• **Prompt**: Among the records that follow, set down only the lines from the one containing "έρωτας (662, 959)" to the one containing "Νεομάρτυρες της Λέσβου (600, 1731)", both included, exactly.

• **Data extracts**:
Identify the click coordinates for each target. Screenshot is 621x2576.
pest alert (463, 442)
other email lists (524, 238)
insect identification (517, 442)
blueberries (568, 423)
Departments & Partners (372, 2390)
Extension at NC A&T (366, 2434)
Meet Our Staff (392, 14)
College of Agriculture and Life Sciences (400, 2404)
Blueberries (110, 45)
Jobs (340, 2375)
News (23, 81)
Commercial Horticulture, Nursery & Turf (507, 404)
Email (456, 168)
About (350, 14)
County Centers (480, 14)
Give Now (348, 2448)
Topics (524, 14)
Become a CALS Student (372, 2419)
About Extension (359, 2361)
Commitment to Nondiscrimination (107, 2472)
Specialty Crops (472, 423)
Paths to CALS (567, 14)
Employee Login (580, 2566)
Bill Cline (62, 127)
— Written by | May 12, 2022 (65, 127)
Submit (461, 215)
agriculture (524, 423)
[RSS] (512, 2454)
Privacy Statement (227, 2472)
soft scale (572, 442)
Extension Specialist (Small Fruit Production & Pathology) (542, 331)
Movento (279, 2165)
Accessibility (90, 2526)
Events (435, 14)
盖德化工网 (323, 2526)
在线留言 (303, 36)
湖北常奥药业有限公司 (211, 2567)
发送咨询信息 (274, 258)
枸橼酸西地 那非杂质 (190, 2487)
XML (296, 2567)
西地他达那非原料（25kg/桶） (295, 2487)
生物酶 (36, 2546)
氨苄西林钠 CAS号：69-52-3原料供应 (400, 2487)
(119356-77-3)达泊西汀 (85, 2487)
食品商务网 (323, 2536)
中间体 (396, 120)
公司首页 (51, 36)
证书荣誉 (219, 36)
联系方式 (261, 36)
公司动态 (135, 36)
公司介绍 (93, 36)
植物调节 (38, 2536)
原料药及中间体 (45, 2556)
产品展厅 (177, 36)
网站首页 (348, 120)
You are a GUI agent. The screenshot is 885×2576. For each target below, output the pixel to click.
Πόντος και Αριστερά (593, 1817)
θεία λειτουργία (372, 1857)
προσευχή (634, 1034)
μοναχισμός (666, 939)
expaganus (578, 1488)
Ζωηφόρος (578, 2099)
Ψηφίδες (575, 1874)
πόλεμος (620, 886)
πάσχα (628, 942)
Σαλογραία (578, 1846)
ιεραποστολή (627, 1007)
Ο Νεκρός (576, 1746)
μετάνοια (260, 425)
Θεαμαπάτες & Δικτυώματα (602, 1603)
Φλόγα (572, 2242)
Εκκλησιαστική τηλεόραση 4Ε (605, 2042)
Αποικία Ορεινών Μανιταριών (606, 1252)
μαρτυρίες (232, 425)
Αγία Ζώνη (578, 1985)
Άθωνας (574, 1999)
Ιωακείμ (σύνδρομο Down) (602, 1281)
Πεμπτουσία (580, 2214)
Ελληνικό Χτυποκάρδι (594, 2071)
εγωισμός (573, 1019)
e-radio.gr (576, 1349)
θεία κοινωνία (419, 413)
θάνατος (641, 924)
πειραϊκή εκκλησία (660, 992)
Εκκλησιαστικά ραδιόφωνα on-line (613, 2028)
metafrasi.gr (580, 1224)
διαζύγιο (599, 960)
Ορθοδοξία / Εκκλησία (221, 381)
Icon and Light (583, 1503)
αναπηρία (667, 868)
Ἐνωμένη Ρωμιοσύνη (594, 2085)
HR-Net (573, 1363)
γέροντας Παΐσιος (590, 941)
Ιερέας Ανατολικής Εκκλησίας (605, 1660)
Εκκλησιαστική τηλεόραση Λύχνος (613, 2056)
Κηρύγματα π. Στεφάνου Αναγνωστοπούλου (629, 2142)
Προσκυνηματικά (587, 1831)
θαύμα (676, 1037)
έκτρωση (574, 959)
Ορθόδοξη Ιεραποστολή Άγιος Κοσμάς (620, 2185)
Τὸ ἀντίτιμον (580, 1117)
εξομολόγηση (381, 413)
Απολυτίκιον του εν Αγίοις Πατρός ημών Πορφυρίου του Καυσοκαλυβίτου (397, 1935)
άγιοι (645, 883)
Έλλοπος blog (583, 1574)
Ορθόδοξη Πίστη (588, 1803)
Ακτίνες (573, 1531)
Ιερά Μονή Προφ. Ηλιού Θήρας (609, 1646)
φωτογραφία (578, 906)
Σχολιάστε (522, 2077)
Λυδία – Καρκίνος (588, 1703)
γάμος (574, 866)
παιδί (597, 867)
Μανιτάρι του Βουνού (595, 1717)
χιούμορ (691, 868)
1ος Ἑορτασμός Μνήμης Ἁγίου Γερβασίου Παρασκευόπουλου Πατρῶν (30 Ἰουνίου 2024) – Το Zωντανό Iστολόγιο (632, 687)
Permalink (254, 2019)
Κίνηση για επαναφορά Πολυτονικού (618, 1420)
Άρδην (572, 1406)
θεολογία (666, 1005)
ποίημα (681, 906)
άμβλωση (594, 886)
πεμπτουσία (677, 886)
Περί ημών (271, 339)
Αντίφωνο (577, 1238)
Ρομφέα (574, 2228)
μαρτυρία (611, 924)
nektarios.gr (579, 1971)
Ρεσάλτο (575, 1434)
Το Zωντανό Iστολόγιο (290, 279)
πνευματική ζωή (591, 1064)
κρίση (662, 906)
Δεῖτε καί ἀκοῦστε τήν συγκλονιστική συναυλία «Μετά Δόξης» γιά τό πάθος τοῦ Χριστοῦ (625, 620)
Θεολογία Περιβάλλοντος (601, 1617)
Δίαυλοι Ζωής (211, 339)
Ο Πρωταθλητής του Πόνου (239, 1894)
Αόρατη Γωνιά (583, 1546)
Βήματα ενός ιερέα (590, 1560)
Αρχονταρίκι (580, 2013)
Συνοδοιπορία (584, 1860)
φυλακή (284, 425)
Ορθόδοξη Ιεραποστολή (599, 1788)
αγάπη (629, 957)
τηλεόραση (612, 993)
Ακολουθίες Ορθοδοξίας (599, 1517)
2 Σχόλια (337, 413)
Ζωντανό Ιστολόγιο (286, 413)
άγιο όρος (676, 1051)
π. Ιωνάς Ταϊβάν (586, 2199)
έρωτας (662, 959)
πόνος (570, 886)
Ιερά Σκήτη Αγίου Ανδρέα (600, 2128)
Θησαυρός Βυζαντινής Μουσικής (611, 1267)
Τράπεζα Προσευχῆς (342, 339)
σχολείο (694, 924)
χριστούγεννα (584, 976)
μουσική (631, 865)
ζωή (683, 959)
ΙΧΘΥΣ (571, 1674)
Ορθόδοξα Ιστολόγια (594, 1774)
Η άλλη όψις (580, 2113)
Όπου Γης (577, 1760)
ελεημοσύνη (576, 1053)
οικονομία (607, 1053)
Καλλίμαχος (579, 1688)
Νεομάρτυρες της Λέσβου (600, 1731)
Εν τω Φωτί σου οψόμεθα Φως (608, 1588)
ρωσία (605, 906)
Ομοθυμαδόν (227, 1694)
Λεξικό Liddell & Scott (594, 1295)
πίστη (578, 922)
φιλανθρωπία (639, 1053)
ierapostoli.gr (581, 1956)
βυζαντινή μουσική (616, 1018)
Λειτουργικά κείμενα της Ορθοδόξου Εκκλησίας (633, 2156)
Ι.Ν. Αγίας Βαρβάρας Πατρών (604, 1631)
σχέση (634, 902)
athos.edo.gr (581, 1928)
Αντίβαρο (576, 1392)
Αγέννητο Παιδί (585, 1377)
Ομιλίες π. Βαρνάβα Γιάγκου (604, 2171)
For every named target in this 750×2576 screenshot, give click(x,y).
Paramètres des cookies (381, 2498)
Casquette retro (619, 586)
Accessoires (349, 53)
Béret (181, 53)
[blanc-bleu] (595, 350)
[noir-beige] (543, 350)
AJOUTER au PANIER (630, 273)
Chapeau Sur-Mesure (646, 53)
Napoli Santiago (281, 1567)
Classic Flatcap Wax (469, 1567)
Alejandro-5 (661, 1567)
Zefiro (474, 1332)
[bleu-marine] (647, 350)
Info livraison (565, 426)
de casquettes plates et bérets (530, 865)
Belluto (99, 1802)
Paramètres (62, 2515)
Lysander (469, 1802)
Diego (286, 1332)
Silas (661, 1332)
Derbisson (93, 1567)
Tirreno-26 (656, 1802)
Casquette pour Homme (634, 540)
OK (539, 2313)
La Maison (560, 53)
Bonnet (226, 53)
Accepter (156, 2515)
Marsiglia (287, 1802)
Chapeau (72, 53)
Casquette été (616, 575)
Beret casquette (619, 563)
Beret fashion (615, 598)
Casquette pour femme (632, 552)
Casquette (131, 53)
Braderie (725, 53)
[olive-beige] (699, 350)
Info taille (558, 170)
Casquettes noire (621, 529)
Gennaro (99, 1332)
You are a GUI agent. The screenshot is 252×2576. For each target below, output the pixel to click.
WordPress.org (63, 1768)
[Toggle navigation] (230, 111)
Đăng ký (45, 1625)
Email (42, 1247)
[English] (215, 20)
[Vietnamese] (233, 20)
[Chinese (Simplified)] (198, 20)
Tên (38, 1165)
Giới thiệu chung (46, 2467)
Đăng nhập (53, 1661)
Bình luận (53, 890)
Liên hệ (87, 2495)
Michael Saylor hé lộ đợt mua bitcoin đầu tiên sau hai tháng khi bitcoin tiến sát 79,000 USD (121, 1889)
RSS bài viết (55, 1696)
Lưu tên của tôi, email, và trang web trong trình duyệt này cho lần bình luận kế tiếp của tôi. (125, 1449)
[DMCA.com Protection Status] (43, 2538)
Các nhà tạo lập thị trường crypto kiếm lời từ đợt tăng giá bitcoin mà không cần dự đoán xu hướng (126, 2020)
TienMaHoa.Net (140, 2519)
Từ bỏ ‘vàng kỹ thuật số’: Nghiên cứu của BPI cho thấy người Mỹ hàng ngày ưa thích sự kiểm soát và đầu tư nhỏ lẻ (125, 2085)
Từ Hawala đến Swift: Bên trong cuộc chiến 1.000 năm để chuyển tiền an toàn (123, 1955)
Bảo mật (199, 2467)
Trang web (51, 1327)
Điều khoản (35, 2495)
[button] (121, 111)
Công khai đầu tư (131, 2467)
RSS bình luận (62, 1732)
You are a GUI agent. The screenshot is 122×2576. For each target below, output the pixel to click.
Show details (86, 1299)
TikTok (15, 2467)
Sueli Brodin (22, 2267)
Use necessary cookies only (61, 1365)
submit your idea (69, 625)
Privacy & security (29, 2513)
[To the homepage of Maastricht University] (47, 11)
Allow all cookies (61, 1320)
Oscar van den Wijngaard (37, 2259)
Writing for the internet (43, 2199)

• **Completed exercise**:
έρωτας (662, 959)
πόνος (570, 886)
Ιερά Σκήτη Αγίου Ανδρέα (600, 2128)
Θησαυρός Βυζαντινής Μουσικής (611, 1267)
Τράπεζα Προσευχῆς (342, 339)
σχολείο (694, 924)
χριστούγεννα (584, 976)
μουσική (631, 865)
ζωή (683, 959)
ΙΧΘΥΣ (571, 1674)
Ορθόδοξα Ιστολόγια (594, 1774)
Η άλλη όψις (580, 2113)
Όπου Γης (577, 1760)
ελεημοσύνη (576, 1053)
οικονομία (607, 1053)
Καλλίμαχος (579, 1688)
Νεομάρτυρες της Λέσβου (600, 1731)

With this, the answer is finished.